HeForShe is a solidarity movement that changes traditional perception of gender equality: it is not just women’s fight for their rights; it is men’s responsibility as well. To quote the Canadian actor Kiefer Sutherland, who also participated in the launching: “This is no longer about women or men, but rather about women and men working together”.
UN Secretary-General, Ban Ki-moon, was the first man to sign the HeForShe Commitment, which has already been signed by more than 147,000 men all around the world. He also delivered a speech at this special event in UN Headquarters in New York. He emphasized the importance of men’s participation in preventing violence against women. “One in three women is a victim of violence – but this is a men’s issue. Men are responsible for most of the threats and violence against women. Often, these men are close to the victims – fathers, husbands, boyfriends or supervisors.” He appealed to men and boys: “Do not raise your hands in violence – raise your voices to stop it”.
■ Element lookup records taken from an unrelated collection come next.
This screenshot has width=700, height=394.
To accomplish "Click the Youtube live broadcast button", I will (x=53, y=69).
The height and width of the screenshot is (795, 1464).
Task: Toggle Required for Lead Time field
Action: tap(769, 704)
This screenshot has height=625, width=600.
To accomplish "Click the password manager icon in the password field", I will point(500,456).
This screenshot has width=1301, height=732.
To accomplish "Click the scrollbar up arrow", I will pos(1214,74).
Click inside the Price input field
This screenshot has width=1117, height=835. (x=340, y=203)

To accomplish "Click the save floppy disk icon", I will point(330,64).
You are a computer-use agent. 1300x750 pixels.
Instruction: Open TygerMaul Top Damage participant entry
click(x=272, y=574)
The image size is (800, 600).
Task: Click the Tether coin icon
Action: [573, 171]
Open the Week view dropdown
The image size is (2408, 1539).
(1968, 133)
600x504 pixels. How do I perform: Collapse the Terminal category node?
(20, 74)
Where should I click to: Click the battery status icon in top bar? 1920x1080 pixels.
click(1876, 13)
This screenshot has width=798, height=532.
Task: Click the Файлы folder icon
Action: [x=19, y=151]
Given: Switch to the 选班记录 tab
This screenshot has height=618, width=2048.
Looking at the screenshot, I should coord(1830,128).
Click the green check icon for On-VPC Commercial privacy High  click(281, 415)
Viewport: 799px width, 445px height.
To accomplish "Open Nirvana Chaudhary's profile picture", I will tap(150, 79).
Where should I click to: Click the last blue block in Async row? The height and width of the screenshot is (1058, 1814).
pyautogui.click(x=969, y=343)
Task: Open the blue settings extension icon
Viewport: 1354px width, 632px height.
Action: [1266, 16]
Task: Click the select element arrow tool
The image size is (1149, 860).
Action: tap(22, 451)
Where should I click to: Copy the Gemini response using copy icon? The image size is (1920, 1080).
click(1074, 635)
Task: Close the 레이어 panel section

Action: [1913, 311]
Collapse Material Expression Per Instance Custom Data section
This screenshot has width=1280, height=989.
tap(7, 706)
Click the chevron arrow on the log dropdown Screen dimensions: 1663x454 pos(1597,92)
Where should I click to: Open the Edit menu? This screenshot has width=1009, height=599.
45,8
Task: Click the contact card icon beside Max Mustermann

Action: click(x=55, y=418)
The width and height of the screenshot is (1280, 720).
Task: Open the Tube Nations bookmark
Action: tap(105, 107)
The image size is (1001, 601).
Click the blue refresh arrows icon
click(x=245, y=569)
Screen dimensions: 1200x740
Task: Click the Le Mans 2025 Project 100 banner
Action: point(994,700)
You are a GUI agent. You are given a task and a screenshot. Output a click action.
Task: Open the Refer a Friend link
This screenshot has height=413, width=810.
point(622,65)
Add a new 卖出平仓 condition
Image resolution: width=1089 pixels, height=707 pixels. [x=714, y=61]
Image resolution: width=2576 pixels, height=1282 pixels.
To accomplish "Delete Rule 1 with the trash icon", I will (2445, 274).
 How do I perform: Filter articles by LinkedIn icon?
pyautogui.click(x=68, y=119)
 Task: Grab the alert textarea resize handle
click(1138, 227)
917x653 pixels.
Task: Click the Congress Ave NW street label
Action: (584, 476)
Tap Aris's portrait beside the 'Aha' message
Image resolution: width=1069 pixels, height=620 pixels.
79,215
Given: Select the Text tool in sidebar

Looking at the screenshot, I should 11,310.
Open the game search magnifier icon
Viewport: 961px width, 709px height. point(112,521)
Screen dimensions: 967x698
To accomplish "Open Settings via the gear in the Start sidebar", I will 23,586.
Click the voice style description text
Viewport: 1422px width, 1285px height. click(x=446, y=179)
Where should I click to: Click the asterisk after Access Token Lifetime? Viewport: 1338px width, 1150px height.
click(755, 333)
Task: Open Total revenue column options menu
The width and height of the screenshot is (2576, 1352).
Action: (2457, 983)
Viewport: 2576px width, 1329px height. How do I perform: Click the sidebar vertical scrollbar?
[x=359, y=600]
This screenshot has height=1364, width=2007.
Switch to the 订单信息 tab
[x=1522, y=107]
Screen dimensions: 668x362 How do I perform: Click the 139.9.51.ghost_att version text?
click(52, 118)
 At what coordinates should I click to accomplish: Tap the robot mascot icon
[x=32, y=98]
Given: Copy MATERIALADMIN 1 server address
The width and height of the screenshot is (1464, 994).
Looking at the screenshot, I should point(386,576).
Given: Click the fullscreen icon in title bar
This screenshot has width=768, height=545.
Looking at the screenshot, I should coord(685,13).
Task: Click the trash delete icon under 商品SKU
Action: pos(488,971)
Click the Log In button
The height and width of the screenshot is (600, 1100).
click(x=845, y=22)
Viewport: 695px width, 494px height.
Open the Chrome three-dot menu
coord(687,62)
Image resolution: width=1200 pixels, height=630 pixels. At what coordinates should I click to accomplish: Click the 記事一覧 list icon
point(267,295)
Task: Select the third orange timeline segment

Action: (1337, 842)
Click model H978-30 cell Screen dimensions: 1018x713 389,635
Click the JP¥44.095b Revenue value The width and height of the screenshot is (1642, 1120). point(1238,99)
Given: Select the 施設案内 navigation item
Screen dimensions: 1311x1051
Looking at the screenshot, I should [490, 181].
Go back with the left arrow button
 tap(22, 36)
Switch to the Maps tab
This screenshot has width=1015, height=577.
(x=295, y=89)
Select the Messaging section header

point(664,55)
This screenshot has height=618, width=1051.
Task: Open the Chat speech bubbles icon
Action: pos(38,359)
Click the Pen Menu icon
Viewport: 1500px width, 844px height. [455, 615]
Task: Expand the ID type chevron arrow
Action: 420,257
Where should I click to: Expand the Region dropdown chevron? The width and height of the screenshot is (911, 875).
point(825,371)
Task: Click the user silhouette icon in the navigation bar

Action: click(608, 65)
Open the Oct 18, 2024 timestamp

This event gathered together devoted leaders as Phumzile Mlambo-Ngcuka (UN Women Executive Director), Wolf Blitzer (Executive Director of UN Women), Tarja Halonen (the first female president of Finland), Gary Barker (Director of the gender, violence and rights team for the International Center for Research on Women), Kiefer Sutherland, and other speakers. UN Women Goodwill Ambassador Emma Watson’s speech was particularly noteworthy and inspiring. She condemned the harm that gender discrimination causes to both men and women: “The reality is that if we do nothing it will take 75 years, or for me to be nearly a hundred before women can expect to be paid the same as men for the same work; 15.5 million girls will be married in the next 16 years as children; and at current rates it won’t be until 2086 before all rural African girls will be able to receive a secondary education.” These facts are striking.
Speaking at the event, Phumzile Mlambo-Ngcuka also addressed some frightening facts. “Fact: Many women experience violence and even death from their intimate partners.
35 per cent of women worldwide have experienced either physical and/or sexual intimate partner violence or non-partner sexual violence. In some national violence studies that figure goes as high as 70 per cent.
Of all women killed in 2012, almost half were killed by intimate partners or family members.
Fact: Rape has been a rampant tactic as a weapon of war. Women are abducted and sold as sex slaves and taken as spoils of war.” She urged men to stop this violence and protect women. It is in men’s power to stop forced marriages, denial of education, and rape, especially in conflict regions: “Whether it is in Nigeria, Iraq, Syria, or Ukraine, this violence—which rages as we speak—has a particular impact on women and girls”.
Men and boys can change the course of history. And if we do not start now, when? And if it is not us, who?